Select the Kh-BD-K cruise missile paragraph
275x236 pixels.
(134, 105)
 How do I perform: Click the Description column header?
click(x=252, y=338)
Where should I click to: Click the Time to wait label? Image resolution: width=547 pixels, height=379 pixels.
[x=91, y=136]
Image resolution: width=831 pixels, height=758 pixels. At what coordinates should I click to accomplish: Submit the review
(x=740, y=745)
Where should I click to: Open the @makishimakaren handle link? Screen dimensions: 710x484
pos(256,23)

--

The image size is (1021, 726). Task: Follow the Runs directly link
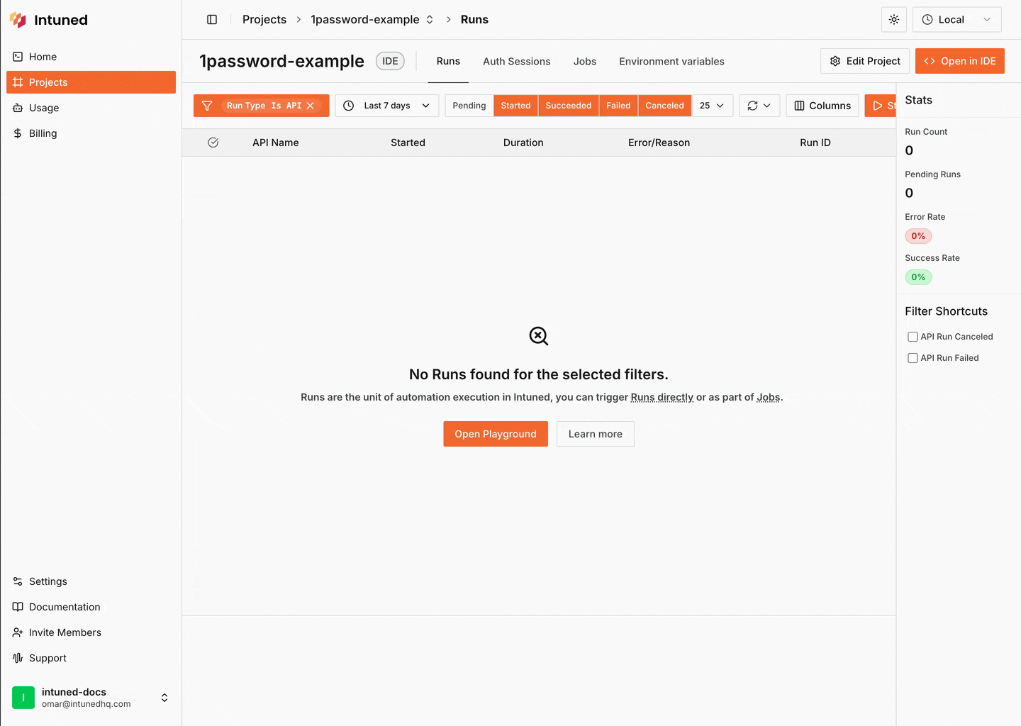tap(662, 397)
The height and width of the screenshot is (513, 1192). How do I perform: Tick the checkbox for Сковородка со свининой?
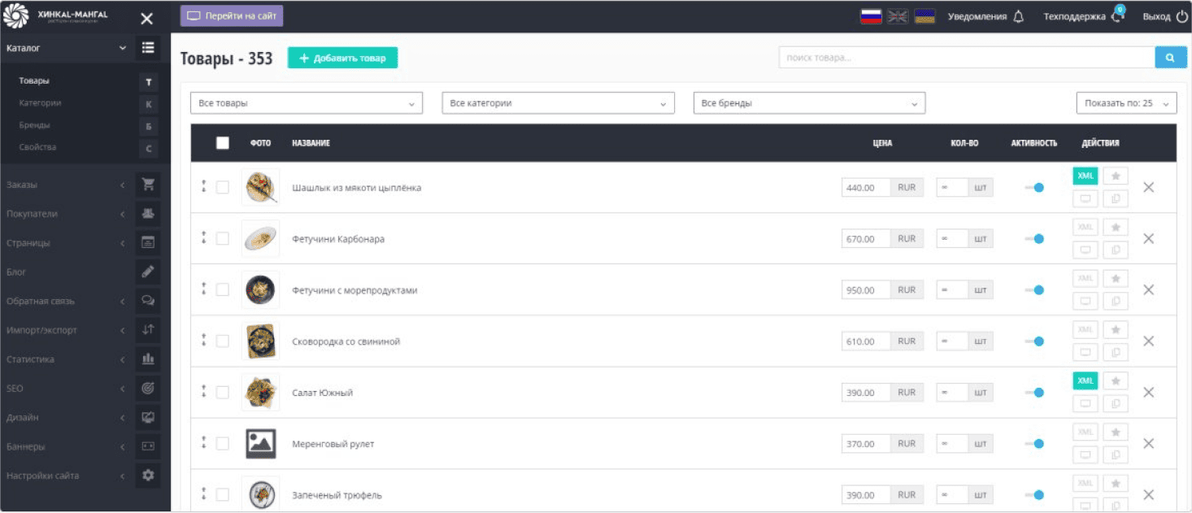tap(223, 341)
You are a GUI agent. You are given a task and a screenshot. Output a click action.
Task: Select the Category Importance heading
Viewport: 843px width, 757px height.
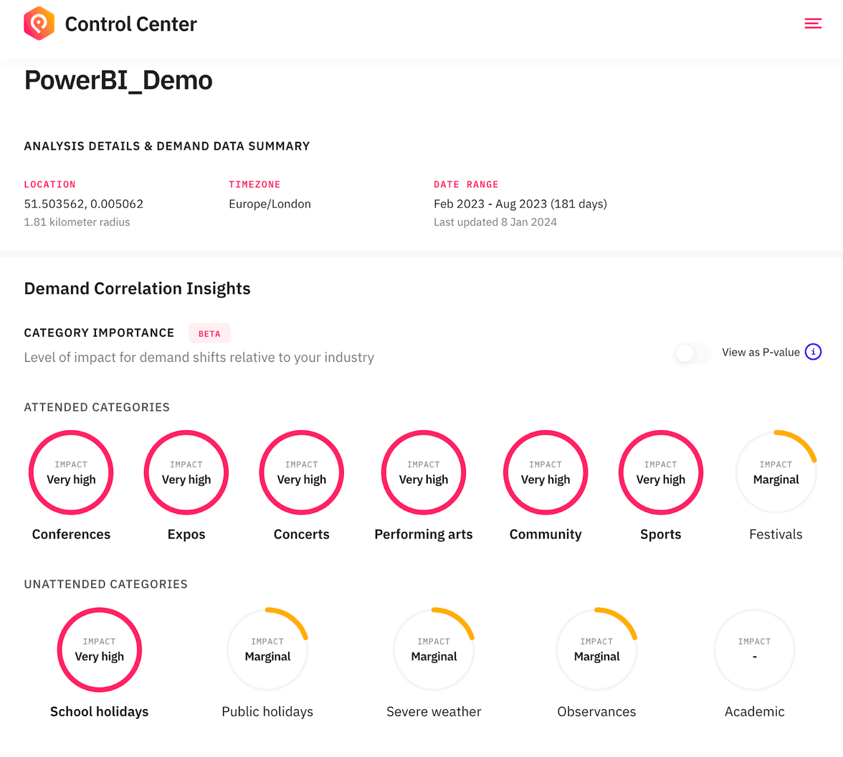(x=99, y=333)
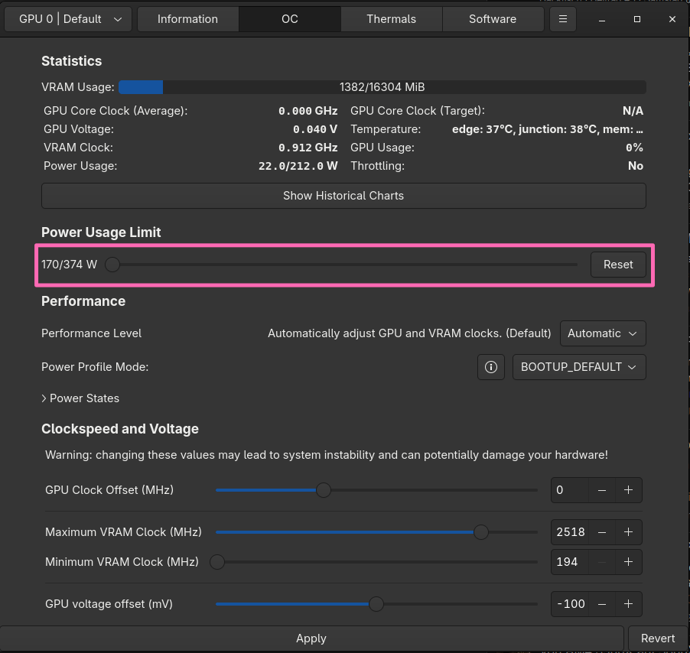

* * *

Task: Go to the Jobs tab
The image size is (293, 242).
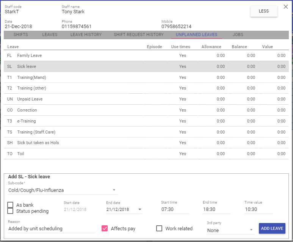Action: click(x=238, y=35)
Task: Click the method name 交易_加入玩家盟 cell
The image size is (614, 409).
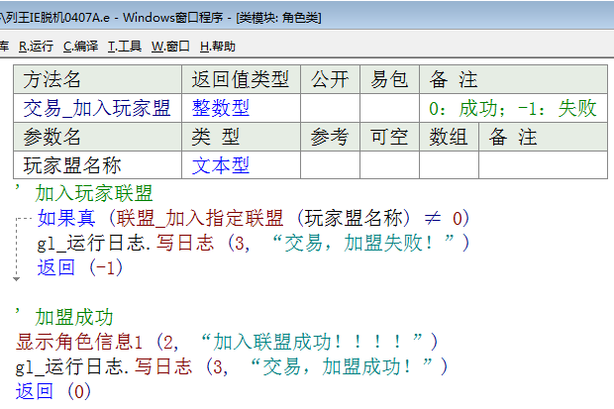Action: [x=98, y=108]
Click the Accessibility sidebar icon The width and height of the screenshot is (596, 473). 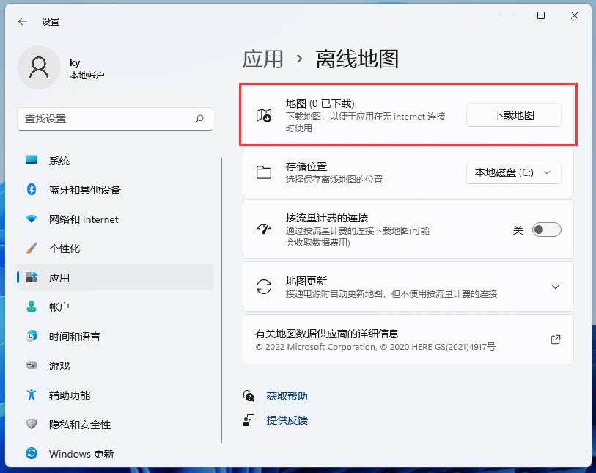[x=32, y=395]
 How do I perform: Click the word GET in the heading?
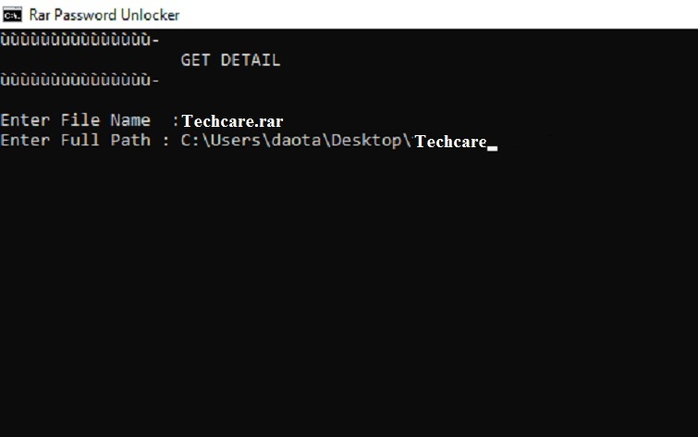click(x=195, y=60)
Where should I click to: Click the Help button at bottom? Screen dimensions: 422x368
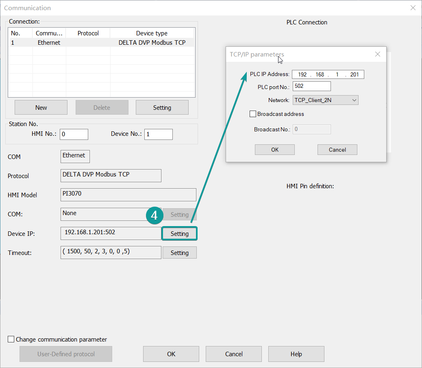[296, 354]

Task details
Once you have found every line in the listing that holds the string "Select", copy each of them.

Answer space
Select the Kh-BD-K cruise missile paragraph
Task: Select the Category Importance heading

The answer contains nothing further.